[Instructions for the task] Word for word, set down the entries below.

══ Input for this task ══

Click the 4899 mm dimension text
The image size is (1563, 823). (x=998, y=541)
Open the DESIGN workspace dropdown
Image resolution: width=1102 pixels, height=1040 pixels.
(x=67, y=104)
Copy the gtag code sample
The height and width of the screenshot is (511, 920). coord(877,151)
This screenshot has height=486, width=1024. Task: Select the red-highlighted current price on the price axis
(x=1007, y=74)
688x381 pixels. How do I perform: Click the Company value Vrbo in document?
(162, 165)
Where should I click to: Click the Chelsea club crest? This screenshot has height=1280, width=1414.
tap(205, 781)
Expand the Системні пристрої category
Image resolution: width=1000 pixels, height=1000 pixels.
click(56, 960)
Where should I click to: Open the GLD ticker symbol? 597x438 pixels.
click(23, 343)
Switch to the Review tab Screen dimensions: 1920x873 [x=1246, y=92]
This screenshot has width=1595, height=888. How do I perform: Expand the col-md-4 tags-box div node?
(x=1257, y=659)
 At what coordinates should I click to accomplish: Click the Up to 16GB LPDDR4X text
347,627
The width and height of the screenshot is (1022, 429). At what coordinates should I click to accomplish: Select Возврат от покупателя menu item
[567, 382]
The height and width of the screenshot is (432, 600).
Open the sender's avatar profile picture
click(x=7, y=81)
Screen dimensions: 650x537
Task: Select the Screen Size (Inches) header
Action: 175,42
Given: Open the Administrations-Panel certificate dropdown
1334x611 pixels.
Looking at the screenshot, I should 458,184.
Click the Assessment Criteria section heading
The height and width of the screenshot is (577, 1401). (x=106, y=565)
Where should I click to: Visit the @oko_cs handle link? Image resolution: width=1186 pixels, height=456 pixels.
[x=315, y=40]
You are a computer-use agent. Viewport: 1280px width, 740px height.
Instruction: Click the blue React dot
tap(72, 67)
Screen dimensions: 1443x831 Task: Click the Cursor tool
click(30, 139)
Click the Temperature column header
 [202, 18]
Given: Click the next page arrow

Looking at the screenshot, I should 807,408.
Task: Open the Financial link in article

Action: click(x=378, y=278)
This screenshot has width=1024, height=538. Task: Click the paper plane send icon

═══

[Expected answer]
Click the 4899 mm dimension text
The image size is (1563, 823). (x=998, y=541)
Open the DESIGN workspace dropdown
Image resolution: width=1102 pixels, height=1040 pixels.
(x=67, y=104)
Copy the gtag code sample
The height and width of the screenshot is (511, 920). coord(877,151)
This screenshot has height=486, width=1024. Task: Select the red-highlighted current price on the price axis
(x=1007, y=74)
688x381 pixels. How do I perform: Click the Company value Vrbo in document?
(162, 165)
Where should I click to: Click the Chelsea club crest? This screenshot has height=1280, width=1414.
tap(205, 781)
Expand the Системні пристрої category
Image resolution: width=1000 pixels, height=1000 pixels.
click(56, 960)
Where should I click to: Open the GLD ticker symbol? 597x438 pixels.
click(23, 343)
Switch to the Review tab Screen dimensions: 1920x873 [x=1246, y=92]
This screenshot has width=1595, height=888. How do I perform: Expand the col-md-4 tags-box div node?
(x=1257, y=659)
 At what coordinates should I click to accomplish: Click the Up to 16GB LPDDR4X text
347,627
The width and height of the screenshot is (1022, 429). At what coordinates should I click to accomplish: Select Возврат от покупателя menu item
[567, 382]
The height and width of the screenshot is (432, 600).
Open the sender's avatar profile picture
click(x=7, y=81)
Screen dimensions: 650x537
Task: Select the Screen Size (Inches) header
Action: 175,42
Given: Open the Administrations-Panel certificate dropdown
1334x611 pixels.
Looking at the screenshot, I should 458,184.
Click the Assessment Criteria section heading
The height and width of the screenshot is (577, 1401). (x=106, y=565)
Where should I click to: Visit the @oko_cs handle link? Image resolution: width=1186 pixels, height=456 pixels.
[x=315, y=40]
You are a computer-use agent. Viewport: 1280px width, 740px height.
Instruction: Click the blue React dot
tap(72, 67)
Screen dimensions: 1443x831 Task: Click the Cursor tool
click(30, 139)
Click the Temperature column header
 [202, 18]
Given: Click the next page arrow

Looking at the screenshot, I should 807,408.
Task: Open the Financial link in article

Action: click(x=378, y=278)
This screenshot has width=1024, height=538. Task: Click the paper plane send icon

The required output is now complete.